### FRAGMENTO DEL DOCUMENTO:
────────────────────

Al apreciar las características de varios alimentos o al interiorizarse en las formas que existen para ver crecer una planta, uno advierte la existencia de un vocablo que muchas personas repiten a diario pero que pocas saben describir de manera adecuada: semilla.
Esta palabra, como sabrán quienes hayan consultado a la Real Academia Española (RAE), hace referencia tanto a los granos de diferentes formas que dan origen a una planta como al componente de los frutos que atesora en su interior el embrión que podría reproducir la especie. Asimismo, se trata de un término empleado en circunstancias en las cuales se desea mencionar el origen de algo.
Si la idea es profundizar los conocimientos acerca de las semillas, es fundamental saber que no existe una única clase de semillas. De acuerdo a sus características, propiedades y particularidades, estos pequeños cuerpos que también se reconocen bajo el nombre de pepitas se dividen en múltiples categorías.
Existen, por ejemplo, las semillas ortodoxas (aquellas que logran sobrevivir a ciclos de desecación y congelamiento y se conservan ex situ, como ocurre con las semillas de la palmera Phoenix Dactilifera) y las semillas recalcitrantes (o no ortodoxas, grupo que no consigue subsistir frente a condiciones de frío y aridez cuando se las conserva ex situ, como ocurre con las semillas del mango y de algunas plantas medicinales).
Las semillas oleaginosas, por su parte, son pepitas de las cuales es posible extraer aceite, un producto que en ocasiones es apto para ser ingerido y, en otras circunstancias, sólo aconsejado para usos industriales.
¿Qué variedades de semillas podemos hallar a nivel internacional? Pues semillas de sésamo (presentes en bocados dulces y algunos panes), semillas de girasol (muy consumidas por el ser humano a modo de aperitivo) y semillas de mostaza (que pueden emplearse en la gastronomía en sus versiones marrón, blanca y negra), entre muchas otras.

────────────────────

### DATOS ENUMERADOS:
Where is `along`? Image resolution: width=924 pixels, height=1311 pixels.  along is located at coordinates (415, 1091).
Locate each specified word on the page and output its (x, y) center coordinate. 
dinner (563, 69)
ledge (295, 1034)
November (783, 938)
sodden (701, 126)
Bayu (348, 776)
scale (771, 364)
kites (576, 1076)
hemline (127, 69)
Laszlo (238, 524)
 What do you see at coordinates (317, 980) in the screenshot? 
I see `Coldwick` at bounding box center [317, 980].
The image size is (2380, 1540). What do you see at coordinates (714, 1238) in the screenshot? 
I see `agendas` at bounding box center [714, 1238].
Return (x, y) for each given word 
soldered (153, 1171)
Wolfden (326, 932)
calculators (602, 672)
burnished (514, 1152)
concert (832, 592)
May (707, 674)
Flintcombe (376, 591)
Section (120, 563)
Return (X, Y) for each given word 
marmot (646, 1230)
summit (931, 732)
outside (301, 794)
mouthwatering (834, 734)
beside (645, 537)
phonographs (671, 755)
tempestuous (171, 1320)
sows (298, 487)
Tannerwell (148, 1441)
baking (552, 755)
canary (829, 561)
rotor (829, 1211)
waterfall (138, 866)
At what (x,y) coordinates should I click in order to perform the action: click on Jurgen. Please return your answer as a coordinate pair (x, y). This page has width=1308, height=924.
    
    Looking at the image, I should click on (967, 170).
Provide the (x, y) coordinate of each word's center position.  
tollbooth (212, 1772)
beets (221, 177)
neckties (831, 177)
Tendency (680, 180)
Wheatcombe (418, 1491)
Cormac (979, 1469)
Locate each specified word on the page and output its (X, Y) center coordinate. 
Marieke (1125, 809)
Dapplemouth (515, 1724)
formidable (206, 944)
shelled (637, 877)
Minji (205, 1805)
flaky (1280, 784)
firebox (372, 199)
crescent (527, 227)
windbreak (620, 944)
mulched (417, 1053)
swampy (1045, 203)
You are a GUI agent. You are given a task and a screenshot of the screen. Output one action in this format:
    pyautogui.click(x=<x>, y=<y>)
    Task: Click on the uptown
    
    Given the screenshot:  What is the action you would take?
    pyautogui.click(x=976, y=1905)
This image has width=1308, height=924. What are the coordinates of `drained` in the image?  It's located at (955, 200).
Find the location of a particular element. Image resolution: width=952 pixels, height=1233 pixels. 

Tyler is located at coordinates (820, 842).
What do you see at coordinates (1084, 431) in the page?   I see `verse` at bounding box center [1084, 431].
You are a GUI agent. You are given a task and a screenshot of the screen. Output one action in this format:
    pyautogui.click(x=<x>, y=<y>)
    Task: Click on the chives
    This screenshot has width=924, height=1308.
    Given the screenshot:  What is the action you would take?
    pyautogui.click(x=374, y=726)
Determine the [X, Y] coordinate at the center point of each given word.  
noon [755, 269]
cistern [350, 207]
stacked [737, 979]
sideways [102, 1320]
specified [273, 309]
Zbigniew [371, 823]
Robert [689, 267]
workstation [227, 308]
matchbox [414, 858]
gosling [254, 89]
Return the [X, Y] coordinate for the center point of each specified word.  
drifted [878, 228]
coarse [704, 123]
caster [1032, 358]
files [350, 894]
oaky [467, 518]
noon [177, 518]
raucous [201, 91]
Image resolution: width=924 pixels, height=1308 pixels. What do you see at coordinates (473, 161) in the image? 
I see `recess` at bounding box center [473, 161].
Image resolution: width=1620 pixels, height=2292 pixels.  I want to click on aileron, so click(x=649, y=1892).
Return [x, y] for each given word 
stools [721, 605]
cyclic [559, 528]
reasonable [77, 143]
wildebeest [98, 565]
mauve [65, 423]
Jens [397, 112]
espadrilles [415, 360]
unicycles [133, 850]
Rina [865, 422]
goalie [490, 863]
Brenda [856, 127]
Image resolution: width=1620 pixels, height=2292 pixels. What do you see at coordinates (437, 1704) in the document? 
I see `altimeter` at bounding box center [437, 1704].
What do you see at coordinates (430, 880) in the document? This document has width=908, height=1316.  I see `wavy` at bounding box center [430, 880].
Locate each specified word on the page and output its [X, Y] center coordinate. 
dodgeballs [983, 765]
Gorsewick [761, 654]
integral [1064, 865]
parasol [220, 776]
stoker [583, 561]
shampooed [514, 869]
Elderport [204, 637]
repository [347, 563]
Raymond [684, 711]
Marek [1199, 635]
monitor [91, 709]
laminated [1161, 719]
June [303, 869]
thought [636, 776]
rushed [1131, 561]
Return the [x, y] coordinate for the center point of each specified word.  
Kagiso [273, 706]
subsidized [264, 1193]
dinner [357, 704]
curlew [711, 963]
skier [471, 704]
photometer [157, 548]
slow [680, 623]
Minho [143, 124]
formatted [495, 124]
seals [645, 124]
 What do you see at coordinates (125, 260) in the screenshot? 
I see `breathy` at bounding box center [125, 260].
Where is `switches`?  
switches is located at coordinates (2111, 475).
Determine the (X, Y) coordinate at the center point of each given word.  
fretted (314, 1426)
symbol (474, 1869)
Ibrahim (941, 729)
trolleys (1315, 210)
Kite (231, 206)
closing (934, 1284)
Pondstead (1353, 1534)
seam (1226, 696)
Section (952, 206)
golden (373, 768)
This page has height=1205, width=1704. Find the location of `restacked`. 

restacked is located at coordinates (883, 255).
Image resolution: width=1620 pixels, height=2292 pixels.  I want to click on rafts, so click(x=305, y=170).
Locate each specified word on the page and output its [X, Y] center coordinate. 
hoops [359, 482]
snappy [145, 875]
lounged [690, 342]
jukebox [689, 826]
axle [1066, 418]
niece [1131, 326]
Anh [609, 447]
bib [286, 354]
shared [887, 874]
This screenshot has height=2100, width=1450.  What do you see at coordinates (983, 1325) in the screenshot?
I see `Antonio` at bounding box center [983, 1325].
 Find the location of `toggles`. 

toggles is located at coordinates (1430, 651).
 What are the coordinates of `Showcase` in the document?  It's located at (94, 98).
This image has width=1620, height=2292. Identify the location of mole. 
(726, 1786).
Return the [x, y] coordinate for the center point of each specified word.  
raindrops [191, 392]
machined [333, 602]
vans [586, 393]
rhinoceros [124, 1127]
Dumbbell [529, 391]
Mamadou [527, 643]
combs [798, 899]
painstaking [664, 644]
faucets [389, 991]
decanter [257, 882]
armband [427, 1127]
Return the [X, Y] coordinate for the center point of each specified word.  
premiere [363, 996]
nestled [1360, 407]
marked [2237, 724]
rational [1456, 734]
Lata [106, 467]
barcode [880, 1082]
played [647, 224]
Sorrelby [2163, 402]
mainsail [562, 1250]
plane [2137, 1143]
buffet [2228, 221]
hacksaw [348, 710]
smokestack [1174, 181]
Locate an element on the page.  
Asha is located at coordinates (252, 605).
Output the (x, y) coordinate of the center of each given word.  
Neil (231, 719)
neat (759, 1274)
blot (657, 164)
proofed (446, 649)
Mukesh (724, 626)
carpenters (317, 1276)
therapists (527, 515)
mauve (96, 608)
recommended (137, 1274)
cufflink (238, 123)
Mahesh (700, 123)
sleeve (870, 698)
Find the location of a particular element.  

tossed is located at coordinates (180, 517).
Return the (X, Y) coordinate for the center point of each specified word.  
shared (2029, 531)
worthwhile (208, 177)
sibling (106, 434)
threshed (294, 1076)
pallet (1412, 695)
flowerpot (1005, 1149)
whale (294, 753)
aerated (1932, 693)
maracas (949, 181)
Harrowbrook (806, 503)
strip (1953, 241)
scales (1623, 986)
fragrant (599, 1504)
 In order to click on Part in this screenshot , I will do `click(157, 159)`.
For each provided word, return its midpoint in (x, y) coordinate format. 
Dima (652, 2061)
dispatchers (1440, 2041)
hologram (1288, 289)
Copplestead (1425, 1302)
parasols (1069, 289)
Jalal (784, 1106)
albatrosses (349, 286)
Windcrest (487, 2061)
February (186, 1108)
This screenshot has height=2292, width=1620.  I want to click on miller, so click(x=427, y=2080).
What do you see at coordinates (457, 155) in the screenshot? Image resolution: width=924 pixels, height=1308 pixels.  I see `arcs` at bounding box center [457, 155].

────────────────────

### CONSIGNA 1:
Reescribe el fragmento sobre las semillas entre "Al apreciar las" y "manera adecuada: semilla.", ambos incluidos, y sustituye "vocablo" por "término".
### CONSIGNA 2:
Según el fragmento sobre las semillas, ¿en qué versiones pueden emplearse en la gastronomía las semillas de mostaza?

### SOLUCIÓN 1:
Al apreciar las características de varios alimentos o al interiorizarse en las formas que existen para ver crecer una planta, uno advierte la existencia de un término que muchas personas repiten a diario pero que pocas saben describir de manera adecuada: semilla.

### SOLUCIÓN 2:
En sus versiones marrón, blanca y negra.